Scorpaenodes minor
- Conservation status: Least Concern (IUCN 3.1)

Scientific classification
- Kingdom: Animalia
- Phylum: Chordata
- Class: Actinopterygii
- Order: Perciformes
- Family: Scorpaenidae
- Genus: Scorpaenodes
- Species: S. minor
- Binomial name: Scorpaenodes minor (J. L. B. Smith, 1958)
- Synonyms: Hypomacrus minor J. L. B. Smith, 1958; Hypomacrus brocki Schultz, 1966; Scorpaenodes brocki (Schultz, 1966);

= Scorpaenodes minor =

- Authority: (J. L. B. Smith, 1958)
- Conservation status: LC
- Synonyms: Hypomacrus minor J. L. B. Smith, 1958, Hypomacrus brocki Schultz, 1966, Scorpaenodes brocki (Schultz, 1966)

Species of fish

Scorpaenodes minor, the minor scorpionfish or Brock's scorpionfish, is a species of venomous marine ray-finned fish belonging to the family Scorpaenidae, the scorpionfishes. This species is found in the Indian and Pacific Oceans.

==Taxonomy==
Scorpaenodes minor was first formally described in 1914 as Hypomacrus minor by the South African ichthyologists J. L. B. Smith with the type locality given as Bazaruto Island in Mozambique. The specific name minor means "small", a reference to its being smaller than Hypomacrus africanus, now regarded as a junior synonym of S. albaiensis, which Smith described at the same time.

==Description==
Scorpaenodes minor has between 12 and 14 spines and 7 to 9 soft rays in its dorsal fin while its anal fin has 3 spines and 5 soft rays. The pectoral fin has 14-16 fin rays, the uppermost 1 or2 rays and the lowest 6 or 7 are thickened. The overall colour is brownish with darker mottled bars on the body, the darkest on the caudal peduncle. There is a dark spot on the preoperculum and the fins are reddish. This species attains a maximum published total length of 5.2 cm.
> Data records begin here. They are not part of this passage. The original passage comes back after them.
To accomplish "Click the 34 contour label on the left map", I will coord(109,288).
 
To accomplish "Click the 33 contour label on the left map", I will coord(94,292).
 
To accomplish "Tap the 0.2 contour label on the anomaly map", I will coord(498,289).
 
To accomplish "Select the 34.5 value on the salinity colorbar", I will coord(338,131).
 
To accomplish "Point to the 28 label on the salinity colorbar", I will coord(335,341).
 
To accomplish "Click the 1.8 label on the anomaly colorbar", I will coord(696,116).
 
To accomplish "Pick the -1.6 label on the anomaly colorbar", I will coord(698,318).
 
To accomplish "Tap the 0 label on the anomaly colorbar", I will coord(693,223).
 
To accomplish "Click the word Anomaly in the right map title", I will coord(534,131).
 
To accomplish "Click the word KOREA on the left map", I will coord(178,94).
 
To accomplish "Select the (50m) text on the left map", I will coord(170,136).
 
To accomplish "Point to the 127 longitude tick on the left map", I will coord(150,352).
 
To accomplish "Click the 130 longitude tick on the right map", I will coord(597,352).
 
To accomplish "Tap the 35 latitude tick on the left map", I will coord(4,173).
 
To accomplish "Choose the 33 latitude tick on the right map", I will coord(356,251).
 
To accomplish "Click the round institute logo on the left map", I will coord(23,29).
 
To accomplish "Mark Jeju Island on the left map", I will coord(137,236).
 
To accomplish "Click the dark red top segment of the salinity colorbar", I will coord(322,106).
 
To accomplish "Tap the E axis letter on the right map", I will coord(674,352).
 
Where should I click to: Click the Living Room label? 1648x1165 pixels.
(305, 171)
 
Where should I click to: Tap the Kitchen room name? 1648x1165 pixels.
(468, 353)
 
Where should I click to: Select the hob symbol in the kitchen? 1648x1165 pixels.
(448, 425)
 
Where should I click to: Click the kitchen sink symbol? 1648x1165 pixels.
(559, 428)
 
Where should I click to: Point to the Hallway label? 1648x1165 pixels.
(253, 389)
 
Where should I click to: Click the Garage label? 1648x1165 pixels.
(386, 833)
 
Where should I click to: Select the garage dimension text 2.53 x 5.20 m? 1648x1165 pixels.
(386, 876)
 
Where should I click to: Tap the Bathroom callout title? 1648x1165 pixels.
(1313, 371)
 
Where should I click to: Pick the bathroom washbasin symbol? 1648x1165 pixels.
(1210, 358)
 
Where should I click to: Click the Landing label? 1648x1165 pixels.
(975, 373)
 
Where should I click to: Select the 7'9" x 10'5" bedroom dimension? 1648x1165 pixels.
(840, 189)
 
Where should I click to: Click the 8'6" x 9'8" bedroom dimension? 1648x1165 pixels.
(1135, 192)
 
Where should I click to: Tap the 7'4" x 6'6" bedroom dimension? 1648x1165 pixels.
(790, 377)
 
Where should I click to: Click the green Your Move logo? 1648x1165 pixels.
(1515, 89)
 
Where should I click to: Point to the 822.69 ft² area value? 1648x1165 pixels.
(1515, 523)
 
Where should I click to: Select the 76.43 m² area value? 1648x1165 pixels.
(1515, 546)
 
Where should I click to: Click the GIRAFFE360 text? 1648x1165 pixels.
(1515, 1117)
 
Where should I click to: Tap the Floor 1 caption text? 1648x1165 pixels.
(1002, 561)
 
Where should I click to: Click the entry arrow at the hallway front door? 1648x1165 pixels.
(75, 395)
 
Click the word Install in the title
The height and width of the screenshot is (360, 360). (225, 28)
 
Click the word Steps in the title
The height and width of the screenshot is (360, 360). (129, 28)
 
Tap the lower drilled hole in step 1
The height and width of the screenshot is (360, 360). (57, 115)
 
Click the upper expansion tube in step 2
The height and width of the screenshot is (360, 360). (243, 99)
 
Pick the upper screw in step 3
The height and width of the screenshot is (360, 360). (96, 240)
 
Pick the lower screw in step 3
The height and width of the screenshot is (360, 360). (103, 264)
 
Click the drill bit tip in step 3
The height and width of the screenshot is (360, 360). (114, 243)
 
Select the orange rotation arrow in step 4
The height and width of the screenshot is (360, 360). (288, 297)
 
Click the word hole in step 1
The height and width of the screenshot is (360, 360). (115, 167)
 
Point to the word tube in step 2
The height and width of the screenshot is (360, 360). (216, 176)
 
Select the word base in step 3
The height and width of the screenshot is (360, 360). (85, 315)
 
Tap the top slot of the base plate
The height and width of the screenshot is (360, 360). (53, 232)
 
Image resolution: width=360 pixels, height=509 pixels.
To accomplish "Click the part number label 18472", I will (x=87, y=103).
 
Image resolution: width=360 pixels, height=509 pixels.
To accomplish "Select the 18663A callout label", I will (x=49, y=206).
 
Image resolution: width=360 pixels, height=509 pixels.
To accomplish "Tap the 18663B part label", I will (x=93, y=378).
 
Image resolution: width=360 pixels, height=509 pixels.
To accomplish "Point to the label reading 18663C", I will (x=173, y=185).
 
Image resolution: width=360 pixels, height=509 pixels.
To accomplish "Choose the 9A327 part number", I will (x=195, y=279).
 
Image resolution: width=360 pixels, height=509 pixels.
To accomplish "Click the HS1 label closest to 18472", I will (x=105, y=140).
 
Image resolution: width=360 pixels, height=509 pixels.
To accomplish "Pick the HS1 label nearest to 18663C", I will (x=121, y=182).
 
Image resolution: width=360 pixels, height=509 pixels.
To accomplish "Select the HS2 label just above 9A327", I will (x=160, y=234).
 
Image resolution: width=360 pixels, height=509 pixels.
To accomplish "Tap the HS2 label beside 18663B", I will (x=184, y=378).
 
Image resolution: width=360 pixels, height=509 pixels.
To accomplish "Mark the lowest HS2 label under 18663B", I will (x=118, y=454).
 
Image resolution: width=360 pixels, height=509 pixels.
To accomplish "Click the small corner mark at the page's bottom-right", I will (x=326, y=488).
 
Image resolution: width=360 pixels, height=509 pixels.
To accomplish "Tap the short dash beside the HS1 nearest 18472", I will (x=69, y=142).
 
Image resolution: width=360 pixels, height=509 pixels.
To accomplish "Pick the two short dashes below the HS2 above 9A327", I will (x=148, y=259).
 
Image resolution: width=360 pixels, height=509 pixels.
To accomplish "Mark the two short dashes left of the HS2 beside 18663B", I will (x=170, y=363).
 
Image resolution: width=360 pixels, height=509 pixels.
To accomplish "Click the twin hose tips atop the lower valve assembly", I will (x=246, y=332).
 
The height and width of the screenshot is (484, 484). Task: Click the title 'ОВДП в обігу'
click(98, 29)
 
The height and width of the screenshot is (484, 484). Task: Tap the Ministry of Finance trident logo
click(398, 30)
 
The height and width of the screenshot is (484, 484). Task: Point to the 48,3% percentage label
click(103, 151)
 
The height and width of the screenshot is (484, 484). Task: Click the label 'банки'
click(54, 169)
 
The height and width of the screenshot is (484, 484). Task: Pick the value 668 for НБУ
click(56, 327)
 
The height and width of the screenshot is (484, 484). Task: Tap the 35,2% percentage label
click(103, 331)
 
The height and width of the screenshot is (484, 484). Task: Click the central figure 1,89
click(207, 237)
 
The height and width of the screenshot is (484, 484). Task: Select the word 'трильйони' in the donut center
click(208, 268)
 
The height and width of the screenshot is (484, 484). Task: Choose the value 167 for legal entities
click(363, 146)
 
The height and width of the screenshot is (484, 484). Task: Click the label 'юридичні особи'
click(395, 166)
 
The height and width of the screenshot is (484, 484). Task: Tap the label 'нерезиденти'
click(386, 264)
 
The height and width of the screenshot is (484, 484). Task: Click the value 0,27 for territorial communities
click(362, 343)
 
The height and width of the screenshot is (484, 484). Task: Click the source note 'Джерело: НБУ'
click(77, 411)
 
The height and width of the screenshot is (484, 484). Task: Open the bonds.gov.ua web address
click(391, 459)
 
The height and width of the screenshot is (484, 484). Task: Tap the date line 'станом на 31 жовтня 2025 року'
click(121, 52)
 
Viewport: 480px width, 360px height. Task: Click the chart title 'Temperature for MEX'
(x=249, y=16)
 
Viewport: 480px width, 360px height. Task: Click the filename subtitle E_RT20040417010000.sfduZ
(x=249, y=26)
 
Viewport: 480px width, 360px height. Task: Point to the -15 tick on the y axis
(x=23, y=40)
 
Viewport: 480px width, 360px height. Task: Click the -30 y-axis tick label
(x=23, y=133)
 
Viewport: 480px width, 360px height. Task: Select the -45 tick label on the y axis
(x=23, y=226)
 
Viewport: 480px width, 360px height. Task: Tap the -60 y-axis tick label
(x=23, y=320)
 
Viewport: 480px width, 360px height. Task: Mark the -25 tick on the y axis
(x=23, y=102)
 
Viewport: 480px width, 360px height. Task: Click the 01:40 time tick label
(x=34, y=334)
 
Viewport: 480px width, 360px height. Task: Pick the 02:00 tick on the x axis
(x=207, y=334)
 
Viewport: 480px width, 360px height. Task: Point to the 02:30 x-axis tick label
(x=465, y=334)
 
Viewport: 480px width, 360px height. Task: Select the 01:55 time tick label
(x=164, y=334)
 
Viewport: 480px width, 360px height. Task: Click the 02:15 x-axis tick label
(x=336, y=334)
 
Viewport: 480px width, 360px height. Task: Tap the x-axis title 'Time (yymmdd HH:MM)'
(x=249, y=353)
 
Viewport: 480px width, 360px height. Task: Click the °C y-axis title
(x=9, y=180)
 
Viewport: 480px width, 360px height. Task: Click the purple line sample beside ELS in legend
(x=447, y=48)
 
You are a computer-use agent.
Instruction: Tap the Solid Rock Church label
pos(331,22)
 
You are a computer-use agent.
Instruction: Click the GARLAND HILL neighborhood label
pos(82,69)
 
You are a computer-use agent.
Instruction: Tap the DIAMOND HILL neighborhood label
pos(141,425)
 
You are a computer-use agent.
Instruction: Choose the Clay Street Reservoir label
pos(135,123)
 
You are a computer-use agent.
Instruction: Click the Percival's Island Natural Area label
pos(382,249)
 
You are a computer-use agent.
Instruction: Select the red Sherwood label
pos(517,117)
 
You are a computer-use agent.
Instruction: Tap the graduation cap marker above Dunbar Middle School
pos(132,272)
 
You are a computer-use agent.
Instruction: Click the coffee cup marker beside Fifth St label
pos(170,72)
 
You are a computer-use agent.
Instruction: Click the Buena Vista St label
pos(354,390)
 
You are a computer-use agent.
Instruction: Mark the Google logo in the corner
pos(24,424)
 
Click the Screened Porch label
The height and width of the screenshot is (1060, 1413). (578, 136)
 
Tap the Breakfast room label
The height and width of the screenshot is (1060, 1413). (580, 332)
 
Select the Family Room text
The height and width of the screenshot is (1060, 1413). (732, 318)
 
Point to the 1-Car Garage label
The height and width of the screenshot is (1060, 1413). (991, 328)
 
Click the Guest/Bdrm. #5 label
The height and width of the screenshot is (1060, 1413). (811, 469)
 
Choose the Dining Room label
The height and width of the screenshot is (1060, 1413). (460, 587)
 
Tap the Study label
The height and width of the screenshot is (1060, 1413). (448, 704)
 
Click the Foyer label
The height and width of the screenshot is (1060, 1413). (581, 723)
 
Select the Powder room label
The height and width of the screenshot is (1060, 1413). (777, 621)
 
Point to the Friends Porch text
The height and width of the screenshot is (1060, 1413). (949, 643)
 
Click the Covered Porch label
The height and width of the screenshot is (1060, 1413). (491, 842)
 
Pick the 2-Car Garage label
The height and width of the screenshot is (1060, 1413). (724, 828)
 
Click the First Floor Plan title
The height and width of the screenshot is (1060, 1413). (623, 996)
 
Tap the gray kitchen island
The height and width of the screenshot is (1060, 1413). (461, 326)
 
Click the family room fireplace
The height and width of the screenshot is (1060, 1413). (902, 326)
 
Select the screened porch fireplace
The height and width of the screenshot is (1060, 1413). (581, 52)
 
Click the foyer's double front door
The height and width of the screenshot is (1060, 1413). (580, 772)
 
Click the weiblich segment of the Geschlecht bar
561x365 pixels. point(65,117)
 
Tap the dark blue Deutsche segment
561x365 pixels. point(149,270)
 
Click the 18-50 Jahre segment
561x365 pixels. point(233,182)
==Distribution and habitat==
Scorpaenodes minor has an apparently disjunct distribution. It is found in the southwestern Indian Ocean off Mozambique, with a single record from Tanzania, and in the western Pacific Ocean where it is more widespread and occurs from Indonesia east to French Polynesia, north to Japan and south to Australia.
It is found at depths etween 1 and 52 m on reef flats and in areas of mixed sand and rubble.

==Biology==
Scorpaenodes minor is protected by venomous spines. It is a rare, solitary and well camouflaged species.

==Conservation status==
Scorpaenodes minor has a wide range and has been described as common in the Pacific part of that range. No major threats to its population are known so it is listed as Least Concern by the IUCN.